We are pleased to make our inaugural post on behalf of such an important cause.
Would YOU like to help to make military ancestors go viral in November? Please participate! You can write your own blog posts, share your photos or records of your own ancestors on social media like Twitter, Facebook, Pinterest or Instagram or just TALK to someone in real life! Of course, we’d love it if you shared OUR post with your friends and followers as well. There are share buttons at the bottom of this text for that purpose or you can look for our posts on social media to re-share from there! (You could even do all of the above if you have been sufficiently inspired)!
Without further adieu…
Honouring Our Military Ancestors Challenge – Day One
Infantryman “undoubtedly saved lives” at Passchendaele
In March 1916, at the age of 37, and having been in Canada six years, James Wadsworth (1879-1918) enlisted with the Canadian Overseas Expeditionary Forces. Originally from Lancashire, England, James lived in Galt, Ontario, with his wife and three children.
Private Wadsworth was awarded the Military Medal in November 1917 for “conspicuous bravery and devotion to duty” as a stretcher bearer during operations at Passchendaele Ridge.
“The platoon came under some very heavy shell fire, scattering them and leaving several wounded. This man, with utter disregard for his own safety, went about dressing the wounded, some of whom were in a critical condition,” reported the London Gazette in March 1918.
“His prompt attention and skillful appliance of the bandages undoubtedly saved lives and his calm, fearless, behaviour was a wonderful example to his comrades.”
The article on James’ bravery appeared one week before James himself was wounded at another battle, possibly at the Somme. On March 19, 1918, Private Wadsworth was admitted with shrapnel wounds to the No.1 Canadian Casualty Clearing Station, where he died the following day from complications. He is buried in the Barlin Communal Cemetery Extension in Barlin, France.
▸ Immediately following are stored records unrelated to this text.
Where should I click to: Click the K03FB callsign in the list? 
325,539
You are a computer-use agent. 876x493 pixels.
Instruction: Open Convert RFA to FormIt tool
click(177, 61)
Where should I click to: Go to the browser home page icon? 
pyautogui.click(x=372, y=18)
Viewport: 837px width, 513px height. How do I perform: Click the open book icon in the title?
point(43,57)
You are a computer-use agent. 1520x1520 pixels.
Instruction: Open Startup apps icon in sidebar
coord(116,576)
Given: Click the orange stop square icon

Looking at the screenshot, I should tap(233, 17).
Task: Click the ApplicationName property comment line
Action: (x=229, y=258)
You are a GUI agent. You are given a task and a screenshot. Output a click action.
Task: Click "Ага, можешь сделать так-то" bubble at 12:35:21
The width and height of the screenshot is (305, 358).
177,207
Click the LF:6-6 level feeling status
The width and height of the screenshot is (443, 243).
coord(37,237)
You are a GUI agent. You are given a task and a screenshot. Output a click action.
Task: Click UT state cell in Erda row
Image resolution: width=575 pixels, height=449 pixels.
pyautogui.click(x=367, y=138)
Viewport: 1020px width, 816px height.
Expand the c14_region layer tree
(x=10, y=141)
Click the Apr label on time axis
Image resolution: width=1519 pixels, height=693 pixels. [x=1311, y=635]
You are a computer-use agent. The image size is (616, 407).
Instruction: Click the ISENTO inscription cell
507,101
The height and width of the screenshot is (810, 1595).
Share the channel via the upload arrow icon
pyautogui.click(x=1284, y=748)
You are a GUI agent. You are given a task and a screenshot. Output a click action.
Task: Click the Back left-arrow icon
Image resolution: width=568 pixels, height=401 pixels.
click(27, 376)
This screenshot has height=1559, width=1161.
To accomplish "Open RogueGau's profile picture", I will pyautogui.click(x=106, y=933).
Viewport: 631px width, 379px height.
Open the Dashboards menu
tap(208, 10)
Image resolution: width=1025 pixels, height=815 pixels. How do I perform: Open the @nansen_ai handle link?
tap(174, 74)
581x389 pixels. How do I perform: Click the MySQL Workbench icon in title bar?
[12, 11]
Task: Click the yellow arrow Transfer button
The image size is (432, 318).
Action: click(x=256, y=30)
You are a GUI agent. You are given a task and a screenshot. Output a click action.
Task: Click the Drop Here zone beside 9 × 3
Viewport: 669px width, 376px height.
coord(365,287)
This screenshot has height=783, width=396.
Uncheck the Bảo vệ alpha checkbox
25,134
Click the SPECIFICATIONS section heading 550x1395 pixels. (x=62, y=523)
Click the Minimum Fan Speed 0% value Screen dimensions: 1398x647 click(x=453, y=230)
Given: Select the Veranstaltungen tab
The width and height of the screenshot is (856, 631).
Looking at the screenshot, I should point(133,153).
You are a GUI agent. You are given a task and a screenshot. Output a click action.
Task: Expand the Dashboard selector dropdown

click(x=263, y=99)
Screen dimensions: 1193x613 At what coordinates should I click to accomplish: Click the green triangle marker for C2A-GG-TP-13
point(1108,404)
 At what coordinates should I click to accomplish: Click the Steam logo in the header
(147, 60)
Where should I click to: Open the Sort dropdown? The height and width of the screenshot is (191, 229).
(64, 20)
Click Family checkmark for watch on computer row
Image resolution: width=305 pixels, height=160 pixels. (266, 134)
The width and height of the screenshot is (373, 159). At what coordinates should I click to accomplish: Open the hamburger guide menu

This brief biography is an extract from one of 300 written by volunteers for the British Family History Society of Greater Ottawa (BIFHSGO), which maintains a database on the 879 soldiers who died at the No.1 Canadian Casualty Clearing Station. Canada’s casualty clearing stations, located within a few miles of the Front, were one of the most important links within the Canadian Army Medical Corps for the treatment of Allied wounded soldiers during WWI.